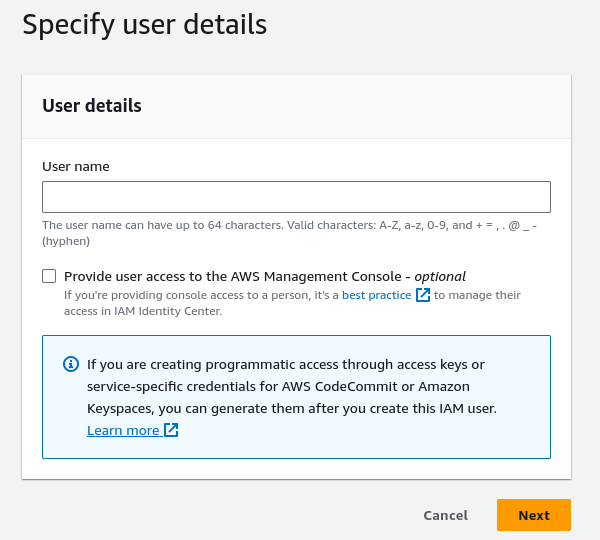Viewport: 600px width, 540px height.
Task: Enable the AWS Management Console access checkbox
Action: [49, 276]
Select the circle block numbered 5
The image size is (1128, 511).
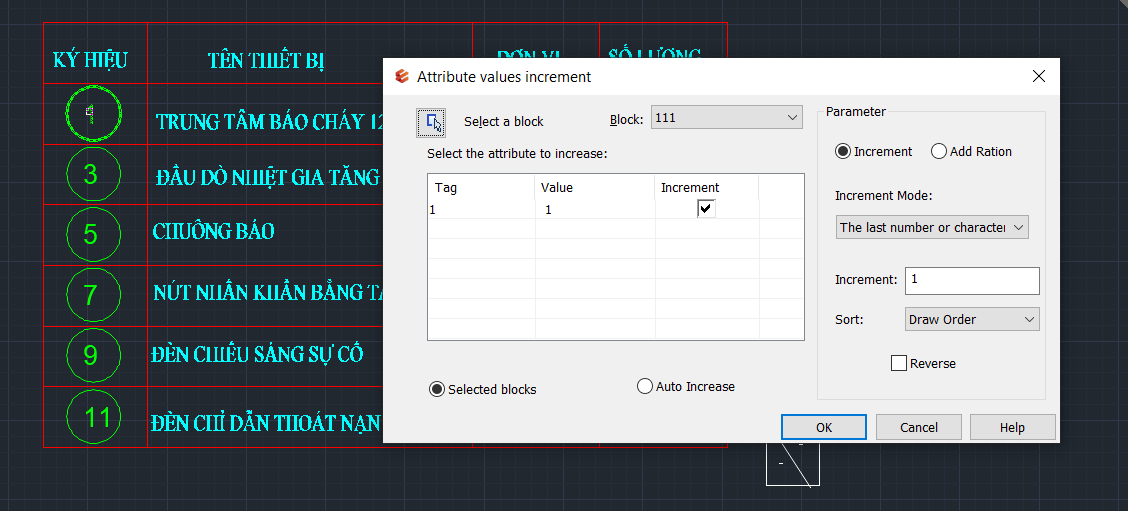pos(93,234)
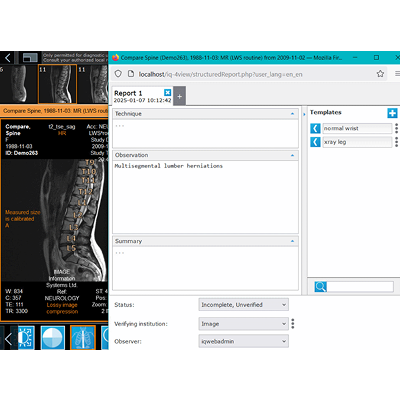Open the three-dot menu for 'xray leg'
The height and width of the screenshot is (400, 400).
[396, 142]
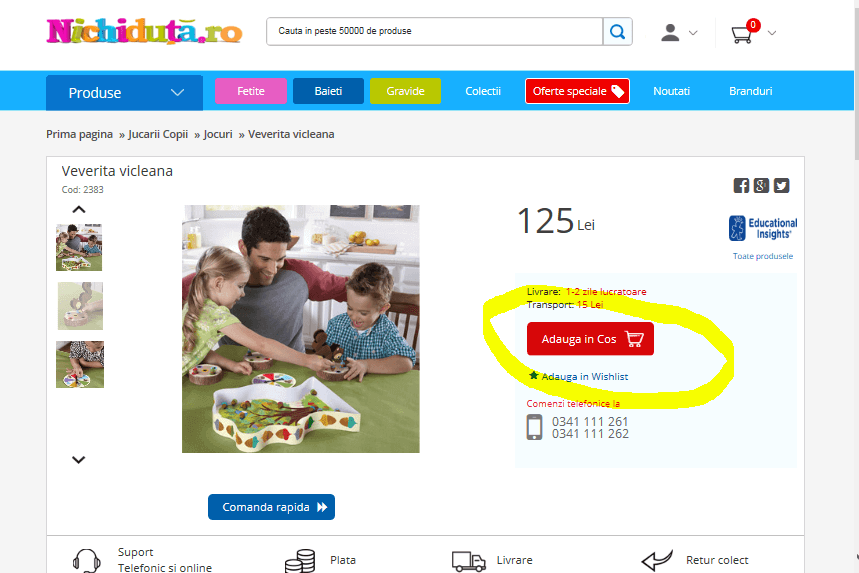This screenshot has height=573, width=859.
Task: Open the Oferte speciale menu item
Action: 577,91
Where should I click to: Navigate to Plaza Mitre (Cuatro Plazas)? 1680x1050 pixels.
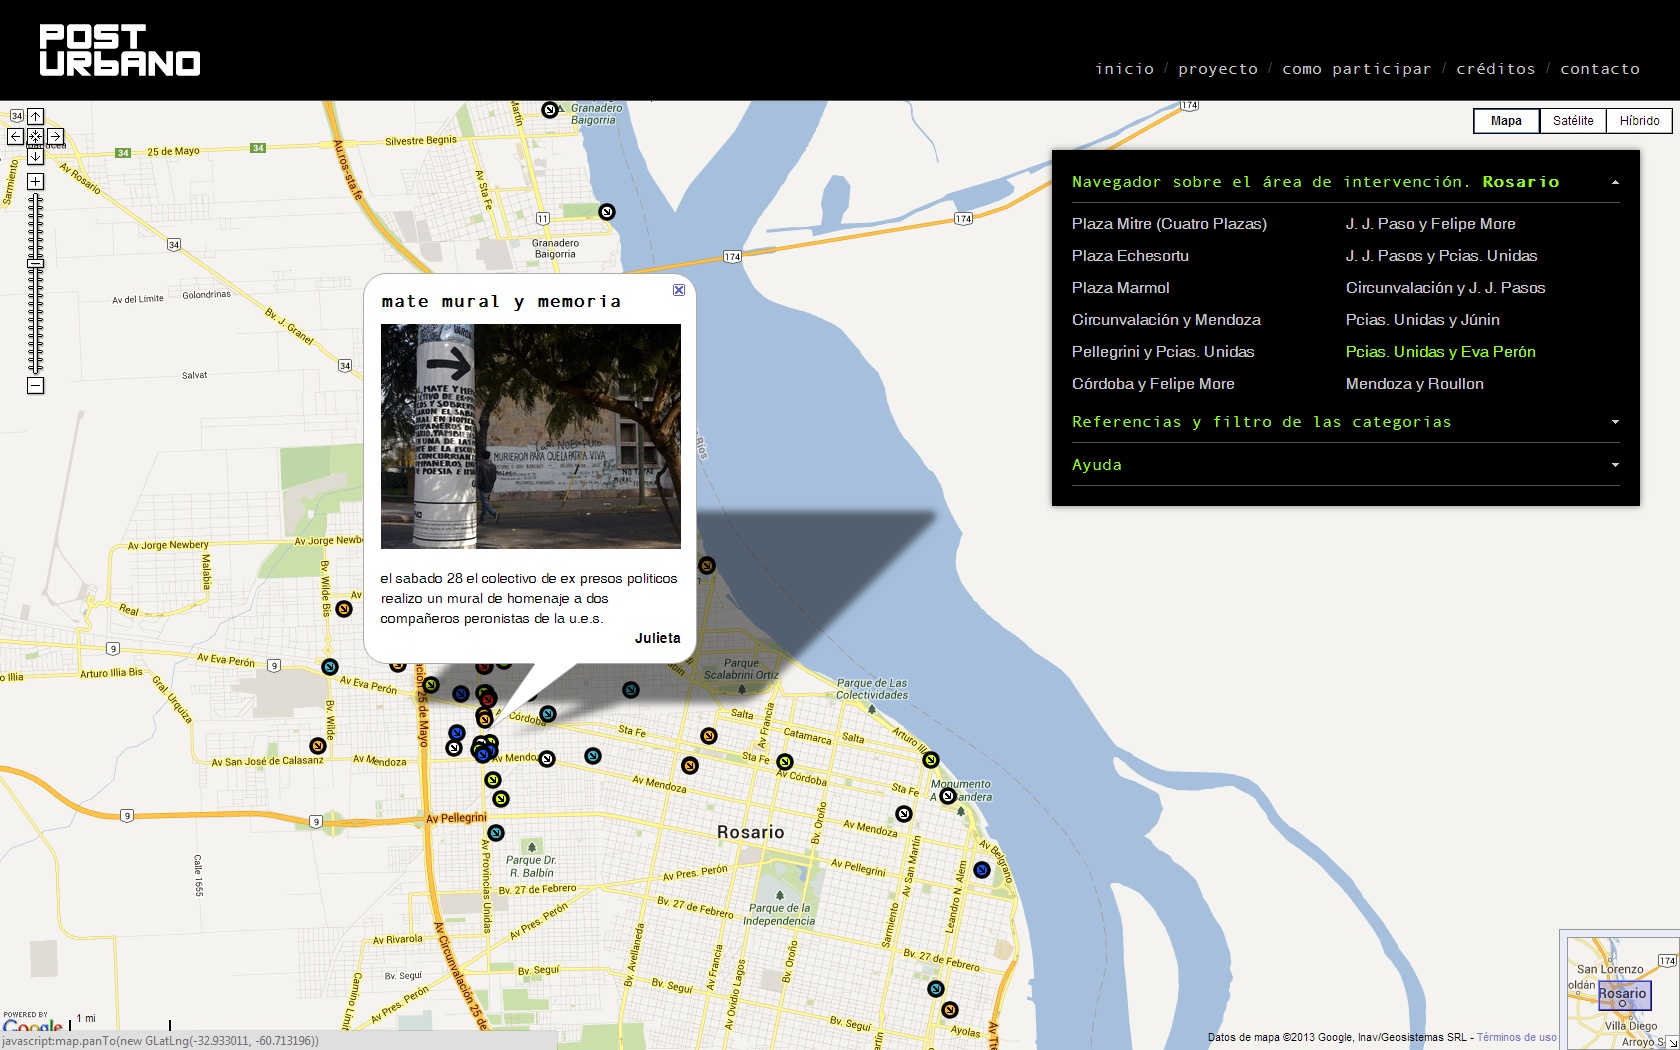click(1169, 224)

━━━━━━

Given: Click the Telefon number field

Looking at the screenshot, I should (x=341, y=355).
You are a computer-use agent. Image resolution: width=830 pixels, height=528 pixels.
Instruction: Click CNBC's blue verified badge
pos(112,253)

━━━━━━

Print the items again word for word, beginning at the line that has "Select the circle block numbered 5" and stopping after the line that has "click(1169, 224)". Leave the pictures out of your answer.

Select the circle block numbered 5
The image size is (1128, 511).
pos(93,234)
Open the three-dot menu for 'xray leg'
The height and width of the screenshot is (400, 400).
[396, 142]
This screenshot has height=573, width=859.
Task: Open the Oferte speciale menu item
Action: 577,91
Where should I click to: Navigate to Plaza Mitre (Cuatro Plazas)? 1680x1050 pixels.
click(1169, 224)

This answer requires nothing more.